Here it's appropriate to try and understand French security thinking over the last 50 years. Remember, France left the military part of NATO over the fact that the US would not accede to have a French general in charge, coupled with a continuing severe disappointment that the US directly embarrased the French (and the Brits, but they got over that) over Suez. The French realized that they can't afford another war like WW1 and made nuclear weapons to be the guarantor of their national existence in the face of Soviet ambition; their conventional military was more often a tool for industrial policy than a military force that could have stood up to a general Soviet attack with OMGs breaking into the French hinterland. The Force de Frappe was the core of the strategic philosophy of dissuasion, which is falsely translated as deterrence (it fulfills the function, but the difference is in the national understanding of what is meant. The meaning is more one of creating a mental state and is the antonym, in French, of persuasion. Deterrence means more of an objective analysis of terms of force that lead to a rational decision.

Villepin noted Chirac's strong opposition to the U.S.-led invasion of Iraq in 2003 and said the Arab state had now sunk into violence and was feeding new regional crises.

Like Villepin didn't have anything to do with the fiasco of the UN in regards to Iraq. And not like the French didn't try their damndest to avoid dealing with the crisis: not avoiding the crisis, since the crisis came regardless of what the French did. The French wanted to avoid dealing with the problem. Big difference.

"Let us not forget that these crises play into the hands of all extremists," the prime minister said in a debate on the Middle East. "We can see this with terrorism, whether it tries to strike inside or outside our frontiers," he added.

But the extremists are the ones creating the crises.

"Against terrorism, what's needed is not a war. It is, as France has done for many years, a determined fight based on vigilance at all times and effective cooperation with our partners.

And what does this really mean?

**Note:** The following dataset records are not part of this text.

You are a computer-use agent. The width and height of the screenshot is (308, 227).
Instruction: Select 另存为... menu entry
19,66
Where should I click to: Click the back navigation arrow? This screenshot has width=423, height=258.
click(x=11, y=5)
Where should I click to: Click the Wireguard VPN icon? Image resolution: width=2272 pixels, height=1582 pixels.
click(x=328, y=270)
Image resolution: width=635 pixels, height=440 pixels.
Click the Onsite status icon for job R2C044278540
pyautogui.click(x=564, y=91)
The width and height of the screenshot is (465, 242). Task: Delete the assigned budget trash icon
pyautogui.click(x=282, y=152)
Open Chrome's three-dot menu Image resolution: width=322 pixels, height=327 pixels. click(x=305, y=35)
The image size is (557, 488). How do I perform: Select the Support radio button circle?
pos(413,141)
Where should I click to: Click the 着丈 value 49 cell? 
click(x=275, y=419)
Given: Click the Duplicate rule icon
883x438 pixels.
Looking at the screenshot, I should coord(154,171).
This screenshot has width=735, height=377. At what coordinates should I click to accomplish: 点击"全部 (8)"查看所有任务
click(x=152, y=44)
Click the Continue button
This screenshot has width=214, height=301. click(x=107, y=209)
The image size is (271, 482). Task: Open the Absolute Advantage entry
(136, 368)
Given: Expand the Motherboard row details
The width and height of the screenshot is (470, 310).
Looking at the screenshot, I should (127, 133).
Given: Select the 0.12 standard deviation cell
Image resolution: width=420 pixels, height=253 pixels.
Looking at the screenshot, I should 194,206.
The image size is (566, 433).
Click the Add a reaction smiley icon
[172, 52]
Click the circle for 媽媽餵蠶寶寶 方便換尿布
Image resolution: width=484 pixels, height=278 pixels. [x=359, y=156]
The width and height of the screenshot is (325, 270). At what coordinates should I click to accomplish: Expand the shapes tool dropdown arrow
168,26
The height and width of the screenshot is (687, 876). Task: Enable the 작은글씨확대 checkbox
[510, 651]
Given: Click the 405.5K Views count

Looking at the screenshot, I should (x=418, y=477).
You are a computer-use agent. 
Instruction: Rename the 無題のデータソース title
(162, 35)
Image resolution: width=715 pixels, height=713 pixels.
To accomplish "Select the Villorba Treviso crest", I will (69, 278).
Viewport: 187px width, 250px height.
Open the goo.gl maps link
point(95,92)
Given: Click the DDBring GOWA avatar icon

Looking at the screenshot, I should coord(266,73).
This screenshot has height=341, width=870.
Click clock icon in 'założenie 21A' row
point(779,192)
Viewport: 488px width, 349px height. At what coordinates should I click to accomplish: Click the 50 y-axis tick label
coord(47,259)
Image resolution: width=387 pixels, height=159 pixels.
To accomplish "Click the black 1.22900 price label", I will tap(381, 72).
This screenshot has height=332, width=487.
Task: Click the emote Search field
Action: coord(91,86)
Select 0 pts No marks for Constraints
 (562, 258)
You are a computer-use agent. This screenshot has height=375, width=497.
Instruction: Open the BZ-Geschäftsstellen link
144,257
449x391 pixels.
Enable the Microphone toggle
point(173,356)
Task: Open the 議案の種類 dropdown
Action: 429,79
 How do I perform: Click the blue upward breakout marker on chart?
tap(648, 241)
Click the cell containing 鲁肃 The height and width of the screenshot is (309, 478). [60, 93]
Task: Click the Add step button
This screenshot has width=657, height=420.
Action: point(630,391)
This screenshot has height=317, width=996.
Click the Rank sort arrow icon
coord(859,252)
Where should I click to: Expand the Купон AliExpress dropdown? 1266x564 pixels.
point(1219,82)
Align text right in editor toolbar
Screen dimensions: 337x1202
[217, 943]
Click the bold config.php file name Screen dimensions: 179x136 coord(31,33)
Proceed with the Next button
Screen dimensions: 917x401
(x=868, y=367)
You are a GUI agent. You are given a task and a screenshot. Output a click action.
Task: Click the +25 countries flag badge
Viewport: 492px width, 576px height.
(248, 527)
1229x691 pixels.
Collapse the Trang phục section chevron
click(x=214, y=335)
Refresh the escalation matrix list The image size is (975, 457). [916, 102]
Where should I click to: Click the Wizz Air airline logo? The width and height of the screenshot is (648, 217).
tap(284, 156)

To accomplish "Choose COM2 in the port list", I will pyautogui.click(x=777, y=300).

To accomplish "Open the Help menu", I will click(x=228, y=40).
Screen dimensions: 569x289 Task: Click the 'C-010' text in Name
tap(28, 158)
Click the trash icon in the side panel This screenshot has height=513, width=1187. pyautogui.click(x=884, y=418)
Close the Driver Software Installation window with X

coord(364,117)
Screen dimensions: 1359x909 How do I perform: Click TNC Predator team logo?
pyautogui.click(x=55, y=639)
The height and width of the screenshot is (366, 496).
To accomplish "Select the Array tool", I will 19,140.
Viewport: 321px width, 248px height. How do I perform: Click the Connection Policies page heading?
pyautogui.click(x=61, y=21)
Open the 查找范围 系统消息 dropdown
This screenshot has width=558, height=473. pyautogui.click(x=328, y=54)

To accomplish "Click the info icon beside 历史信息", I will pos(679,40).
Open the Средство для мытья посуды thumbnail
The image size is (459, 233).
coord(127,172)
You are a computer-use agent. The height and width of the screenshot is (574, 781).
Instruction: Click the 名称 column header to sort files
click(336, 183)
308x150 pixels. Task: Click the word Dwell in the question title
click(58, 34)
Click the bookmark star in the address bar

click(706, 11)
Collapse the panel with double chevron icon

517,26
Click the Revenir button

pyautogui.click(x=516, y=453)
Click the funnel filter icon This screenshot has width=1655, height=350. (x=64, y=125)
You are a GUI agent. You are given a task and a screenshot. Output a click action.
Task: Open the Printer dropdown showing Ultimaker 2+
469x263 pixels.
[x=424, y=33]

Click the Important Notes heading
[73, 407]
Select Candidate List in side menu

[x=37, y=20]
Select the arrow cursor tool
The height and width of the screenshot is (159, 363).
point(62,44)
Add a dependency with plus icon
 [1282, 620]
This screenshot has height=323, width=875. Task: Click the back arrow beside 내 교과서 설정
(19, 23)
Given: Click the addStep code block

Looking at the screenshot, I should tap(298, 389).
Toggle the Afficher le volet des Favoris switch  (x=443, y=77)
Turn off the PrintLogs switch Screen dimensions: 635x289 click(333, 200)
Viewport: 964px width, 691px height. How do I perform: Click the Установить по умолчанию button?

It means the reversion to fighting-terrorism-with-the-police, which has been shown not to work, especially when the terrorists can use co-option and corruption as non-government actors.

"But we will only end this curse if we also fight against injustice, violence and these crises," he said.

Villepin's remarks, which came a day after U.S. President George Bush admitted that the CIA had interrogated dozens of terrorism suspects in secret foreign locations, did not explicitly mention the United States.

But his rejection of language employed by Bush, who often uses the expression "war on terror" underlined the longstanding differences between Paris and Washington.

In separate remarks, Chirac stressed that France was committed to maintaining a nuclear arsenal of its own.

Blah blah blah, first causes, etc. Meaningless rhetoric aimed at the gullible...and here is why this starts to become interesting:

"In an uncertain world, facing constantly evolving threats, nuclear dissuasion guarantees our vital interests," Chirac said on a visit to France's Atomic Energy Commission nuclear simulation facility at Bruyeres-le-Chatel near Paris.

That is the core of French politico-military strategy: dissuasion. But why bring this to the foreground? Why now? Of course it has to do with Iran.

In the arguments and discussions during the Iranian acquisition of nuclear weapons, the Iranian government will also have to develop a nuclear strategy to go along with it: at least this seems to be what the French are contemplating. Why talk otherwise of your national nuclear strategy at this point in time: the Iranians, so the French hope, must be dissuaded - again, the opposite of persuasion - from thinking of using their nuclear weapons against France.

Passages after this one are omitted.